Twenty years after 1866, other criticisms were heightened by his condemnation of Italian politics, its rulers and the Papacy. One of them was “put into scenes”, so to speak, through the tarot: it is a satire entitled “Il Nuovo Giuoco dei Tarocchi” (The New Game of Tarot), inserted in the Almanacco della Commedia Umana per il 1886 (Almanac of the Human Comedy for 1886) edited by Sanzogno. In twenty-two unnumbered pages, each of which is dedicated to an Archangel Major, are satirized, across two quarters and an illustration, personalities and political or social situations of Italy of the time. The identity of each Arcana is understood through the quatrains

 

The Bagatello[Magician]was associated with Agostino Depretis, Prime Minister at the time; The lines accompanying the card of the Pope (Leo XIII) appear like a heavy accusation of radical mold to the Vatican's wealth; the card of the Emperor criticizes Paschal Mancini, Foreign Minister, rewarding Italian reintegration to Austria and Germany; the Hanged Man becomes the good taxpayer, especially those of the tithe of war and the grinding of grain. Particularly expressive are the verses accompanying the Tower card against the colonial policy of the government, which occupied the Bay of Assab in 1870 and that of Massawa in 1885. Prophetic verses, we would dare to say, as they anticipated the defeat of Italian ambitions in Eritrea, which happened just a year later at Dogali on January 25, 1887. Below, the verses and illustrations relating to the Tower, the Pope and the Hanged Man.

 

LA TORRE

 

Con tant’arte l’avevan fabbricata   

   A base di perfidia e ipocrisia, 

   Che di supporla un giorno rovinata 
   Per lo men reputavano pazzia. 

Eppur non correrà lunga stagione 
   Che si vedrà cangiar questa bonaccia 
   In uragan tremendo, e il torrione 
   Di sé nemmen più lascerà la traccia.

 

THE TOWER

 

With so much art they built it

   Based on perfidy and hypocrisy,

   To suppose it ruined one day,

   To say the least was reputed madness.

 

Yet not much time will pass

   Before we see this calm weather change

   To a tremendous hurricane, and the tower

   Of itself will leave no trace.

 

                       

 

La Torre

 

 

 

IL PAPA

 

Sarebbe invero un gran testa di rapa,

    O proprio un fringuellin da paretajo,

    Chi non vedesse che in prigion il Papa

    Dentro s’è chiuso in un salvadanaio.

 

Ivi i lor soldi gettan, veri allocchi,

   Tutti quanti i piagnon dell’orbe intiero,

   Ed alla barba di cotant sciocchi

   Mena gioconda vita il prigioniero.

 

THE POPE

 

He would be in truth a great head of turnip,

   Or precisely a little chaffinch in an open-air trap [whose chirping attracts other birds to come and be captured],

   One who did not see that in his prison [Rome, encircled by Italian militias] the Pope

   Is enclosed in a piggy bank.

 

 They throw him their money, real allocations

   All those pinions of the whole orb [world],

   And by the beards of such fools [And dragging such fools by the beard]

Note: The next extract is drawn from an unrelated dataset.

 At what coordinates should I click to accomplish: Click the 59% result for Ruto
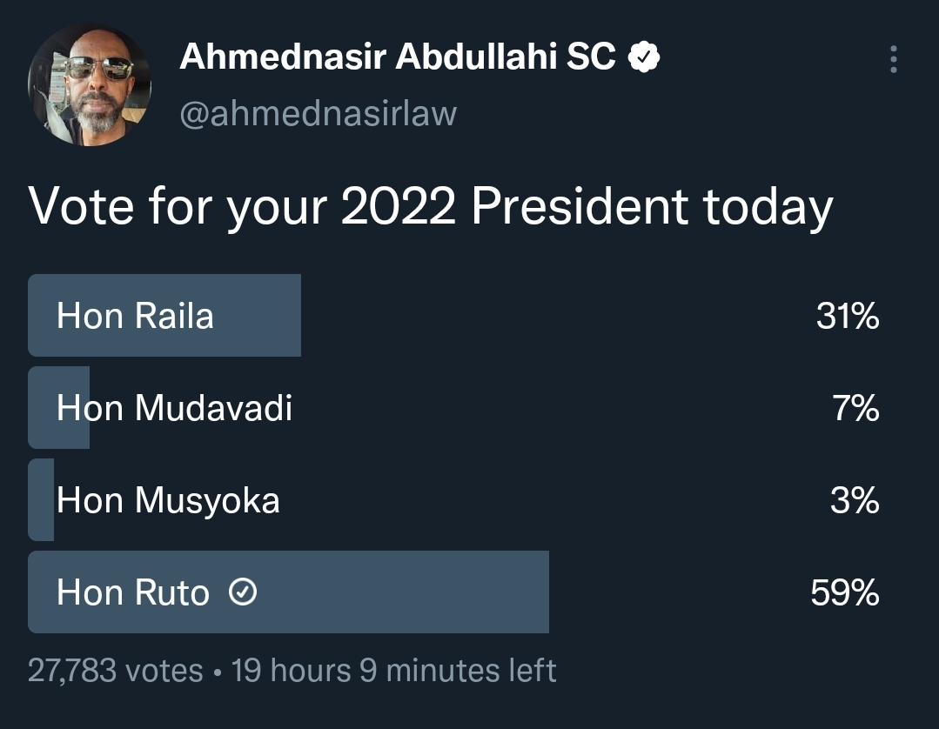(x=844, y=594)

   The prisoner leads a carefree life.

 

 

 

Il Papa

 

 

 

L'APPESO

 

Prima fu rosolato a fuoco lento

   Col decimo di guerra e macinato,

   Poi l’arrostir col cento due per cento

   Posto sopra un guadagno immaginato

 

E quando delle tasse il crudo Agente

   Quasi perfin la pelle gli ebbe preso,

   Venne per giunta, il buon contribuente

   Come un furfante per un piede appeso.

 

THE HANGED MAN 

 

First he was browned on a slow fire

   With the tithe of war and ground grain,

   Then roasted at one hundred two percent

   Placed above an imagined profit

 

And when for taxes the harsh Agent

   Almost completely had taken his skin,

   He was also a good contributor,

   Like a rogue hanging by one foot.

 

 

 

L'Appeso

 

 

 

Notes

 

1 - See the essay Tarot in Literature I

2 - See the essay From ‘Barocchi’ to ‘Tarocchi’.

3 - Giosuè Carducci, Giambi ed Epodi, Prologo [Ambics and Epodes, Prologue], vv. 19-34.

4 - Ibid, “Il Canto dell’Amore” [The Song of Love], vv. 109-120.

5 - Ibid., “Per Eduardo Corazzini, Morto delle ferite ricevute nella Campagna Romana MDCCCLXVII” [For Eduardo Corazzini, Dead of wounds received in the Roman Campaign of 1867], lines 13-31 

6 - Giosuè Carducci, “Confessioni e Battaglie, Serie Terza” [Confessions and Battles, Third Series], Giambi ed Epodi, Rome, Publishing house A. Sammaruga, 1884.